The three digital traces along the bottom are D0 = SCL, D1 = SDA, and D2 = trigger raised when the Python program detects an error.
The upper trace shows the SCL current (1 mA/div) between the Pi and the BNO055, as described yesterday, with the latter stretching the clock whenever the current goes negative.
The fourth burst is the BNO055 sending the chip’s temperature in response to a simple request:
temp_c = bno.read_temp()
A closer look at the last transaction:
I commend to your attention a useful tutorial on I2C bus protocols / transactions / signalling.
Over on the left, the BNO055 has SCL held low (-2 mA) during the ACK phase of the previous byte. The first upward SCL edge marks the ACK, with the BNO055 holding SDA low during the edge until the Pi drops SCL.
The BNO releases SDA when SCL goes low again, whereupon SDA goes high, exactly as it should.
Now, things gets ugly.
The -1 mA current on SCL shows both the Pi (+1 mA) and the BNO (-2 mA) are pulling SCL low. The BNO is clock-stretching after the ACK, which the Pi can’t handle.
The Pi seems to think the rising edge of SCL occurs when it stops pulling SCL down, at the point where the SCL current goes from -1 mA to -2 mA, halfway though the high SDA pulse. It reads SDA at that point and receives an incorrect binary 1 bit from SDA, because the BNO hasn’t yet seen a rising SCL edge.
The SCL rising edge occurs when the BNO055 releases SCL and produces the SCL sliver.
Here’s a very close look at the sliver:
The two vertical cursors bracketing the sliver mark the 16 µs SCL timing produced by the Pi’s SCL clock, which is not the 10 µs you’d expect at 100 kHz.
The right cursor sits on the next rising edge, so the left cursor marks where SCL should rise: exactly where the Pi releases its hold on SCL and expects it to pop up.

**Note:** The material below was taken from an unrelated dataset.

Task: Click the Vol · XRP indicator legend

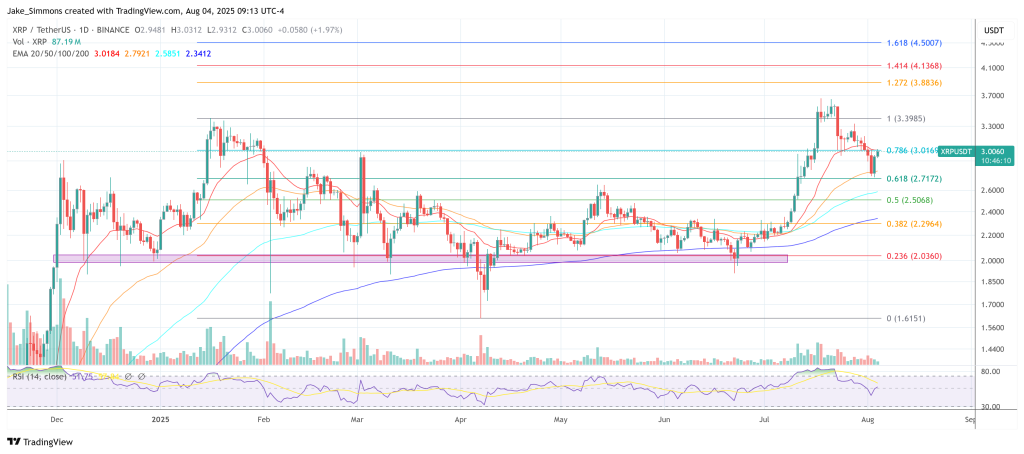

That error happens about 6% of the time, producing a chip temperature 128 °C higher than reality. The other 94% of the reads either work correctly or, perhaps, encounter a bogus SDA state coincidentally delivering a binary zero that looks good.
Here’s a sample of a “good” read:
The stop bit is now off to the right, so the last rising SCL edge is the ACK. Counting leftward eight edges from the ACK, the left cursor marks where the SCL edge should be for bit B7. Instead it occurs instantly after the BNO releases its hold on SCL, shown by the transition from -2 mA to 0 mA. I don’t know the setup and hold times for the Pi’s I2C port, but 250-ish ns seem aggressive; I think the data transitions should happen close to the down-going SCL edges.
Running the I2C bus at 200 kHz seems to work fine, but it still has the same aggressive SDA-to-SCL setup time. Here’s a close look at the same situation as in the previous photo, with SCL set for 200 kHz:
This being a read, the BNO sets SDA to whatever it should be, then releases its clock-stretching hold on SCL about 200 ns later. The Pi raises SCL shortly thereafter and it apparently Just Works. Maybe it’s Good Enough to be consistent, but I’d like to run more tests before trusting it.
Anyhow, that’s how the Pi’s I2C hardware doesn’t handle a chip using clock stretching.